→ Goal of the exercise: Would you print all of the entries word for word?

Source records
· · · · ·

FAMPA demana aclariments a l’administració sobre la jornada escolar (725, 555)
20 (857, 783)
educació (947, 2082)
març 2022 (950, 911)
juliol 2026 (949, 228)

· · · · ·

→ Written solution:
FAMPA demana aclariments a l’administració sobre la jornada escolar (725, 555)
20 (857, 783)
educació (947, 2082)
març 2022 (950, 911)
juliol 2026 (949, 228)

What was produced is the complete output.